Low-Rank + Sparse Decomposition (LR+SD) for EEG Artifact Removal

• Main Authors: Gilles, Jerome, Meyer, Travis, Douglas, Pamela K
• Format: Journal Article
• Language: English
• Published: 30.10.2024
• Subjects: Quantitative Biology - Neurons and Cognition
• DOI: 10.48550/arxiv.2411.05812

Proceedings of the Second International Workshop on Sparsity Techniques in Medical Imaging (STMI 2014), Boston, USA, September 2014 Concurrent EEG-fMRI recordings are advantageous over serial recordings, as they offer the ability to explore the relationship between both signals without the compounded effects of nonstationarity in the brain. Nonetheless, analysis of simultaneous recordings is challenging given that a number of noise sources are introduced into the EEG signal even after MR gradient artifact removal with balistocardiogram artifact being highly prominent. Here, we present an algorithm for automatically removing residual noise sources from the EEG signal in a single process using low rank + sparse decomposition (LR+SD). We apply this method to both experimental and simulated EEG data, where in the latter case the true EEG signature is known. The experimental data consisted of EEG data collected concurrently with fMRI (EEG-fMRI) as well as alone outside the scanning environment while subjects viewed Gabor flashes, a perceptual task known to produce event related power diminutions in the alpha spectral band.
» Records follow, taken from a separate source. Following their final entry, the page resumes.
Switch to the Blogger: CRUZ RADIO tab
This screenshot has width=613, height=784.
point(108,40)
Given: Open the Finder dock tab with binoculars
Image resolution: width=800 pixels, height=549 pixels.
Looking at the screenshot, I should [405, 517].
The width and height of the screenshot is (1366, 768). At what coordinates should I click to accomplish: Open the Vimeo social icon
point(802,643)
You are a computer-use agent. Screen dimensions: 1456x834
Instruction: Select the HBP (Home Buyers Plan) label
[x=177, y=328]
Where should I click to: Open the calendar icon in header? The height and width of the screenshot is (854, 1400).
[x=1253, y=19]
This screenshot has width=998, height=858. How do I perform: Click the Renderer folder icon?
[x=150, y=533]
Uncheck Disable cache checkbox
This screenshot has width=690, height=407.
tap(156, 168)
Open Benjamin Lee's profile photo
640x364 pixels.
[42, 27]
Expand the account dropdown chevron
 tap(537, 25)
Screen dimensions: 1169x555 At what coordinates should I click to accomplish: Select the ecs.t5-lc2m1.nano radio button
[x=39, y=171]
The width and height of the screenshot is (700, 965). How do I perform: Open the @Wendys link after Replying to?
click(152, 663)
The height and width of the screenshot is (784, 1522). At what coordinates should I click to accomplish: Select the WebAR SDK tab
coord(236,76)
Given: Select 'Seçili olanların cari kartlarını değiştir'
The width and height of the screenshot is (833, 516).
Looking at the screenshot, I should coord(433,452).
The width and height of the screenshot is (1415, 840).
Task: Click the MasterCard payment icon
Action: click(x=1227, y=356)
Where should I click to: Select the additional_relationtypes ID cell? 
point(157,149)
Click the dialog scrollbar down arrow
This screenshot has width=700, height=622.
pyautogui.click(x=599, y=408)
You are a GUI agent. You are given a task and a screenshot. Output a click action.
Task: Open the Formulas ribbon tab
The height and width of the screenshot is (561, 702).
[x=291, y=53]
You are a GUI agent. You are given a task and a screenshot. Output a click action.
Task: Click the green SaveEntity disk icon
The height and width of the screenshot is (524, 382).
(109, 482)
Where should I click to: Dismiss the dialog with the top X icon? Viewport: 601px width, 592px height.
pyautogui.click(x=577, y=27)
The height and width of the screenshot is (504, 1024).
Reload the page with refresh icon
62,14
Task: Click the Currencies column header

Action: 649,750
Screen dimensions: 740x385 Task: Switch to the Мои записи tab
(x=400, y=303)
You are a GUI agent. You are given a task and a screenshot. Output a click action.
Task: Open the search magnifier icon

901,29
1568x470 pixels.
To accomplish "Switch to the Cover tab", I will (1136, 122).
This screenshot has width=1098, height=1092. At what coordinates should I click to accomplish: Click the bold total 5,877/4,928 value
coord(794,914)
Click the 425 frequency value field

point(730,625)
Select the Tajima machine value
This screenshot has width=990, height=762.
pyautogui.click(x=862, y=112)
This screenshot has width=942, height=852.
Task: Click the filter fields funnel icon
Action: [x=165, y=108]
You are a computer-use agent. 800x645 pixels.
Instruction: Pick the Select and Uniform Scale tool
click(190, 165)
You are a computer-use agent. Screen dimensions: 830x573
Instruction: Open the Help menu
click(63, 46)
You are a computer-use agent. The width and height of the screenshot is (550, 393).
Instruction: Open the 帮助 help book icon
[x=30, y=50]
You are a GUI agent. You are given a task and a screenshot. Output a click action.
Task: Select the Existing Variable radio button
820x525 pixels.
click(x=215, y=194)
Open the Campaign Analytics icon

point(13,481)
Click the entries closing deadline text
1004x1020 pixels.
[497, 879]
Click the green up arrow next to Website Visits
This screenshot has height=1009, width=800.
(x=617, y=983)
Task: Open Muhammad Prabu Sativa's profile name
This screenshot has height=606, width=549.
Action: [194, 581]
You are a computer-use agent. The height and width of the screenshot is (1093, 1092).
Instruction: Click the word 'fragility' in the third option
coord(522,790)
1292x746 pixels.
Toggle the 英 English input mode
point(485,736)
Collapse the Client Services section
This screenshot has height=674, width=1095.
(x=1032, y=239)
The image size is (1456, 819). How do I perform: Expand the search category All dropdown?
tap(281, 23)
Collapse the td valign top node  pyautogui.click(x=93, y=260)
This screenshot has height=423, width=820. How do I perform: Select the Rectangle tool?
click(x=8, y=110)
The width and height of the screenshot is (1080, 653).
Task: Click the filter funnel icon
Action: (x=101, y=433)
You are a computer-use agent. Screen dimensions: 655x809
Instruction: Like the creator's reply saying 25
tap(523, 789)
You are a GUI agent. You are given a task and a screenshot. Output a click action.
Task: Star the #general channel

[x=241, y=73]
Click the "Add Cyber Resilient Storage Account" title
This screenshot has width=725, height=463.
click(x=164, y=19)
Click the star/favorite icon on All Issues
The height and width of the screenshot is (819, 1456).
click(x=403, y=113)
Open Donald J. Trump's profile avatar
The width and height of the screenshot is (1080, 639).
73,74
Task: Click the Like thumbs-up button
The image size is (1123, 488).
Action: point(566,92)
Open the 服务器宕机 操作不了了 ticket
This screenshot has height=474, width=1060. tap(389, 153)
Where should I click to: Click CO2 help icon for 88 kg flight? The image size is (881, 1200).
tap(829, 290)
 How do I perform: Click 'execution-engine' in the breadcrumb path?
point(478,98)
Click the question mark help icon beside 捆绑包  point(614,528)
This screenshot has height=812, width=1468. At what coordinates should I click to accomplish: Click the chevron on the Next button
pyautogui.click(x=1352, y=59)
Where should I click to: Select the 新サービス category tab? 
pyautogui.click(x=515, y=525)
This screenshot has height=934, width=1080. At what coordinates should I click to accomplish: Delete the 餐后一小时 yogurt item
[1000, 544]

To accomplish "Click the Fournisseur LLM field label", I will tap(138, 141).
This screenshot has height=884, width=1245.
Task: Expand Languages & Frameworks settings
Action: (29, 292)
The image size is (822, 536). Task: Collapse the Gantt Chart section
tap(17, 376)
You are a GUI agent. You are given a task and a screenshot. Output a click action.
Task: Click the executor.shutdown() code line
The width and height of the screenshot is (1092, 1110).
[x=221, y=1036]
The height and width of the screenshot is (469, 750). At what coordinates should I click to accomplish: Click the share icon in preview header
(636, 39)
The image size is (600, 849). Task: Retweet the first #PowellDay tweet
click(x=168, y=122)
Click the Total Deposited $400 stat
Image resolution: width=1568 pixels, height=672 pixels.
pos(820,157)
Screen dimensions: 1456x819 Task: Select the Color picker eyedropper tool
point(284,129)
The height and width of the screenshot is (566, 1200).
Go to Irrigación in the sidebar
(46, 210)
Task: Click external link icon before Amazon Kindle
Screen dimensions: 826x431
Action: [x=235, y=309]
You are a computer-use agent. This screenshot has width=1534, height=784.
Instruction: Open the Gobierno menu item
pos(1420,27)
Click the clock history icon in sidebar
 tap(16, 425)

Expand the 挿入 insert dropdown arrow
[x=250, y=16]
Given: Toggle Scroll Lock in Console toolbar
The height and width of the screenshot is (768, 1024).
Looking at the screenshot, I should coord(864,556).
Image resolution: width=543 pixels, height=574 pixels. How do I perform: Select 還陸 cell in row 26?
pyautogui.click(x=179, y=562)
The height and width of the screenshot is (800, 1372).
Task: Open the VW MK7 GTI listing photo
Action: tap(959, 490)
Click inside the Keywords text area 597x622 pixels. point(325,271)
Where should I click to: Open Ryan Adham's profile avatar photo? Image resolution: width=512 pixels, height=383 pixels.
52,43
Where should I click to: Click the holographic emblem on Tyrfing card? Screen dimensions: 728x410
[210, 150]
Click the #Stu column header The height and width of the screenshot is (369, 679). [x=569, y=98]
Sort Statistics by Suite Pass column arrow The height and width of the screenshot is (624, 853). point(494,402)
On the simulated data, the LR+SD method was able to recover the pure EEG signal and separate it from artifact with up to three EEG sources. On the experimental data, LR+SD was able to recover the diminution in alpha spectral power that follows light flashes in concurrent EEG-fMRI data, which was not detectable prior to artifact removal. At the group level, we found that the signal-to-noise ratio was increased ~34\% following LR+SD cleaning, as compared independent component analysis (ICA) in concurrently collected EEG-fMRI data. We anticipate that this method will be highly useful for analyzing simultaneously collected EEG-fMRI data, and downstream for exploring the coupling between these two modalities.